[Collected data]
___

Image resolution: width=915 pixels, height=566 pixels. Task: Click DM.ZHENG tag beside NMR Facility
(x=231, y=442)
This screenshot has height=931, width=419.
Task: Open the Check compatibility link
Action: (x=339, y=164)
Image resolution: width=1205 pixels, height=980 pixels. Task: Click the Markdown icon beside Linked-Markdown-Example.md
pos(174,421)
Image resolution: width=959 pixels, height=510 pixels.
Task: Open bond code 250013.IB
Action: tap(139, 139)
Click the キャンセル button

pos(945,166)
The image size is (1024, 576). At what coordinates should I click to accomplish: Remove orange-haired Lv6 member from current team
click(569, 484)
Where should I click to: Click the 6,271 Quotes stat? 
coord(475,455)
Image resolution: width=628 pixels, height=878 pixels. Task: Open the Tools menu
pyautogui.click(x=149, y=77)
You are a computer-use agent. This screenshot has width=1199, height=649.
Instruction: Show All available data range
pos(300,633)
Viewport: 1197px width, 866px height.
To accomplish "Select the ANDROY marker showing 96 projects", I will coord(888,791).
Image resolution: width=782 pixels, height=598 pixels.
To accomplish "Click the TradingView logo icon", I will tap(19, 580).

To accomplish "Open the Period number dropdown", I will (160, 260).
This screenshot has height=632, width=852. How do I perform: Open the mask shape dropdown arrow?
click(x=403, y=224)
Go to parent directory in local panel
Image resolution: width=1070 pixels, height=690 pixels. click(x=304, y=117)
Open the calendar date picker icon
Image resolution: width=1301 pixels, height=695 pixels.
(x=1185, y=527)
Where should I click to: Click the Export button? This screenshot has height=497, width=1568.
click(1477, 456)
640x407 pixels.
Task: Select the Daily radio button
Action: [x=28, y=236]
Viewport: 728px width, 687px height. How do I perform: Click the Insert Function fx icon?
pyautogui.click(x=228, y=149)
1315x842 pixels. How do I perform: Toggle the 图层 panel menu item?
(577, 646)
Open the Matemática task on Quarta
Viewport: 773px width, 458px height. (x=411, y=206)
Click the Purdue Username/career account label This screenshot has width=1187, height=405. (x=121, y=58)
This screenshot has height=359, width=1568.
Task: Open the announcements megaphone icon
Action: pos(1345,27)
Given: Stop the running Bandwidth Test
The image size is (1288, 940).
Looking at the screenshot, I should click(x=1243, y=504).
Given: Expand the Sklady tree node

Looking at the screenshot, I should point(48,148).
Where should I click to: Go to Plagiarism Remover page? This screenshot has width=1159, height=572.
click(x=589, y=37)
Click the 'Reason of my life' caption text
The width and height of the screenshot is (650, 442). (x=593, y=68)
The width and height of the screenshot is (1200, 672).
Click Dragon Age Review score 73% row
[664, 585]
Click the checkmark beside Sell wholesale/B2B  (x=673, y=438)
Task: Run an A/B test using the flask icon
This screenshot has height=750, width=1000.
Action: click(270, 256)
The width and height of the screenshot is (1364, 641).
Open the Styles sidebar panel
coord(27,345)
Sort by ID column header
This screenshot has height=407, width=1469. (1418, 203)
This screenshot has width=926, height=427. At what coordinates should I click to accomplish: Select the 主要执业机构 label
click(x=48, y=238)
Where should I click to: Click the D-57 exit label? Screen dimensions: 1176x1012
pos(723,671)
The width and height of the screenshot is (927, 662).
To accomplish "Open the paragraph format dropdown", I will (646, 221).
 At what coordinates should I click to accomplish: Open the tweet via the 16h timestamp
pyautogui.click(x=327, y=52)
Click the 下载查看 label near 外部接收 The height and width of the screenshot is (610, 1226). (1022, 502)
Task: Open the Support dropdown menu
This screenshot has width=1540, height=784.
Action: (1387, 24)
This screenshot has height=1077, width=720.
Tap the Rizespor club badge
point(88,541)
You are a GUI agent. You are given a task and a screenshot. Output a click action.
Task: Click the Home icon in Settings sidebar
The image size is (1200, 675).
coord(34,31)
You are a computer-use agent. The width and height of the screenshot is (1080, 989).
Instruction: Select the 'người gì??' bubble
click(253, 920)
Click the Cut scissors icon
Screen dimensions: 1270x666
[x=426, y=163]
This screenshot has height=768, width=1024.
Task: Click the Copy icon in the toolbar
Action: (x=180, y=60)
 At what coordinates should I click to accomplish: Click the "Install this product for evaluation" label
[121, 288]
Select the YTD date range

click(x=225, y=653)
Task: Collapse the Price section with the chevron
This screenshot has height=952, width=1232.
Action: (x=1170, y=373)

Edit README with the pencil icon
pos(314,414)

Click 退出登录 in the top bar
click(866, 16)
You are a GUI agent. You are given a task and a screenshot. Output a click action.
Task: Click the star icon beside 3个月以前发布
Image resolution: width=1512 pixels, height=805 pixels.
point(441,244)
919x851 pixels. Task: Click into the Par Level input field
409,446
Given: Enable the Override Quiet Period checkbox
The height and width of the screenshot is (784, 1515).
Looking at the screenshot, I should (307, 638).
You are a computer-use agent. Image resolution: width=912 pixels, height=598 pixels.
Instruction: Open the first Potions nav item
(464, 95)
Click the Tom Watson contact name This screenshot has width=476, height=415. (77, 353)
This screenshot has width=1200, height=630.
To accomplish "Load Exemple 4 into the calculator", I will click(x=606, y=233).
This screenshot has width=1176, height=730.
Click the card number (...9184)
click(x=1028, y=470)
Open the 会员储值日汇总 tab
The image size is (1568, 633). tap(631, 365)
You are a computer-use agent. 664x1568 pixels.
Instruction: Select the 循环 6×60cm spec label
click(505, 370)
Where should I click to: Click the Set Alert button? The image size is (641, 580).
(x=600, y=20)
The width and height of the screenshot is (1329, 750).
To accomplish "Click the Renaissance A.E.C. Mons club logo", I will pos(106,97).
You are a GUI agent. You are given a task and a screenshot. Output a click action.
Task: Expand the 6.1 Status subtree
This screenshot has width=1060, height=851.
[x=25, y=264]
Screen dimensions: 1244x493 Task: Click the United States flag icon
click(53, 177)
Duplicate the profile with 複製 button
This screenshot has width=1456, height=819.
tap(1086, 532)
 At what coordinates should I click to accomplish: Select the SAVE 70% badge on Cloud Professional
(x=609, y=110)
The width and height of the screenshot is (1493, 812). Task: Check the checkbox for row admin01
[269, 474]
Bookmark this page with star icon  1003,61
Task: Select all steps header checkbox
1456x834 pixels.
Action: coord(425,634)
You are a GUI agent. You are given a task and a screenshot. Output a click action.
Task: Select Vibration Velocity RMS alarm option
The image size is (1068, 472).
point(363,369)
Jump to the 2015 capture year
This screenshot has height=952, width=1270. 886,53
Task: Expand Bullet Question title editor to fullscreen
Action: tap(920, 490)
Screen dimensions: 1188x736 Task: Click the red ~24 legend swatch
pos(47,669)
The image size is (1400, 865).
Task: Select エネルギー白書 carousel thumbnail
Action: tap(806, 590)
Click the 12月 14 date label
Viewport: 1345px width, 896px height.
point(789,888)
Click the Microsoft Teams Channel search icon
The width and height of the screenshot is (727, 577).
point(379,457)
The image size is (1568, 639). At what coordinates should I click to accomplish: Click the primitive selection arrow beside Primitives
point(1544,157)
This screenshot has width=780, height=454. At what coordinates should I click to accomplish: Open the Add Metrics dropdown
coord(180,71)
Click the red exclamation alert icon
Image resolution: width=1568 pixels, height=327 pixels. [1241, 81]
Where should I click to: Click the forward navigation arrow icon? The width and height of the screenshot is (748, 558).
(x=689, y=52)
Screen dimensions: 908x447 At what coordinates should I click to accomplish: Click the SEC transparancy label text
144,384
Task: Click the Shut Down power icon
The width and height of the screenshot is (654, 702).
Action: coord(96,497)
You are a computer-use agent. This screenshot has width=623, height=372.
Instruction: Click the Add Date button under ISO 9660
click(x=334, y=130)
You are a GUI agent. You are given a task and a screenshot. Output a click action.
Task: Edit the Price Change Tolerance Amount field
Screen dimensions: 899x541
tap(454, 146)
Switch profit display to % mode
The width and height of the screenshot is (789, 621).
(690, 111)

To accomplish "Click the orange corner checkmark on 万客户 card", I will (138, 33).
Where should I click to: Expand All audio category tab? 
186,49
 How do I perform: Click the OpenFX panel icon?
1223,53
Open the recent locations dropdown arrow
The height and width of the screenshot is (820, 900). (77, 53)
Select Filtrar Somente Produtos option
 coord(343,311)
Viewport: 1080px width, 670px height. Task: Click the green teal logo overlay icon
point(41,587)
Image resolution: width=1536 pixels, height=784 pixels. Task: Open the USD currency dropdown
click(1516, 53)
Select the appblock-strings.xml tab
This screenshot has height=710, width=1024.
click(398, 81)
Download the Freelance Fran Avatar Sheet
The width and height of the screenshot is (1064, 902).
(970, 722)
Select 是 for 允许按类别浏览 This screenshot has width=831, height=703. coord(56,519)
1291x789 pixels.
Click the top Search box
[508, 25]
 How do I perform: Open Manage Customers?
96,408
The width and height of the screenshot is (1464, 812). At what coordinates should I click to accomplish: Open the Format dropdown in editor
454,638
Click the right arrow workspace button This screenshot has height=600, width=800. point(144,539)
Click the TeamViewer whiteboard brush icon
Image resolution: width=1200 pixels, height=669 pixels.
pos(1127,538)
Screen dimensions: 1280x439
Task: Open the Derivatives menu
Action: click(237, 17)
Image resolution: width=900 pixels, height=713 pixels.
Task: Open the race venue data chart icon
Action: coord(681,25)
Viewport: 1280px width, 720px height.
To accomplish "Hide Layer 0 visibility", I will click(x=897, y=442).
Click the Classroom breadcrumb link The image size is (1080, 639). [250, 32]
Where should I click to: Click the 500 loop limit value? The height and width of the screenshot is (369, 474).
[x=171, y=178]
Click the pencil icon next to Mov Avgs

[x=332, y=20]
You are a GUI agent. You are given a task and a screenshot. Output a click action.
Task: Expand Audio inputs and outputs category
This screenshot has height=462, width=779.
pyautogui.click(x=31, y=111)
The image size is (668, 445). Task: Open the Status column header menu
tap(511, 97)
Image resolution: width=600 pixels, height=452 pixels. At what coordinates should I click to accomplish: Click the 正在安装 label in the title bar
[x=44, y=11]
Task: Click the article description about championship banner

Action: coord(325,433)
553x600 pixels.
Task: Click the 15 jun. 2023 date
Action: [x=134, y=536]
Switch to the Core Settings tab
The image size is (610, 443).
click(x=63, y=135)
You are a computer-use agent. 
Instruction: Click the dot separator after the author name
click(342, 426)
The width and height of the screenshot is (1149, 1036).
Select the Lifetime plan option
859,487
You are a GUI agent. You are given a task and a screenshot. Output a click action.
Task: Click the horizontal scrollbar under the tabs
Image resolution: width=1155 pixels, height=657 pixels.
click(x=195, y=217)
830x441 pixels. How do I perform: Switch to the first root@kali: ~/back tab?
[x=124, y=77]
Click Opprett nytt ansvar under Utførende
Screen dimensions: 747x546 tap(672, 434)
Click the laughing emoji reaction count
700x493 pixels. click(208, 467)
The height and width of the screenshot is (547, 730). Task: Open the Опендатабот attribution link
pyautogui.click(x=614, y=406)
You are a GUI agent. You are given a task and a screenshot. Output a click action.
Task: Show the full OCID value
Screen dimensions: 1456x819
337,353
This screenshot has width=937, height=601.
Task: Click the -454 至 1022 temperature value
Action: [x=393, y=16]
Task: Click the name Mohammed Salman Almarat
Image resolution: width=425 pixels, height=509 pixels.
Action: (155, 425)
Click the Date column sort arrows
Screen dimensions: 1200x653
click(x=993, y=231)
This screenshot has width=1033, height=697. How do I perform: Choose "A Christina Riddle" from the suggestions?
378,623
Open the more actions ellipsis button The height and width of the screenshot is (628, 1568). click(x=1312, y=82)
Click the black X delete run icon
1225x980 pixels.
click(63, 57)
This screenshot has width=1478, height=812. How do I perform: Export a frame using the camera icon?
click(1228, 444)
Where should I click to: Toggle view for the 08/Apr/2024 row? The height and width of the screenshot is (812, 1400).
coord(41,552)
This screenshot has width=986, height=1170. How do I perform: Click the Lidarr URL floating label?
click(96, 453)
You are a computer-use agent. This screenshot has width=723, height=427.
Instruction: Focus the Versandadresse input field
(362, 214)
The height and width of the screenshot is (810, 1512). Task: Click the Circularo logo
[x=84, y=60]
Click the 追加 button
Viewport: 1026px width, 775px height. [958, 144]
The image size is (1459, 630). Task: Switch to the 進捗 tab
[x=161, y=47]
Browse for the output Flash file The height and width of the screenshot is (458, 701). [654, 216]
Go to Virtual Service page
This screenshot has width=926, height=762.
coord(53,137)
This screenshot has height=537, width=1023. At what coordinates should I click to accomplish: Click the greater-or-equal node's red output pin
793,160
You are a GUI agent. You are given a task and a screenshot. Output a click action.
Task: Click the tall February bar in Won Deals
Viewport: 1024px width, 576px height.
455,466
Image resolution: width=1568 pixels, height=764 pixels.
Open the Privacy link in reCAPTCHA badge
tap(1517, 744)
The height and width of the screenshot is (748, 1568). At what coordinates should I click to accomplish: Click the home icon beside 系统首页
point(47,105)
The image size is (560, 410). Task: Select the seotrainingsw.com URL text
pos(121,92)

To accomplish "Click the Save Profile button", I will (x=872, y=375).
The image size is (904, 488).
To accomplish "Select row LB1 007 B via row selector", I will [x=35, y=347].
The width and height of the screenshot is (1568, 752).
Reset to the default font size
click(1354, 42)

___

__THE PROBLEM__:
Your response must be one number, namely how many lines of the data contain the string "computer".

__ANSWER TO THIS EXERCISE__:
7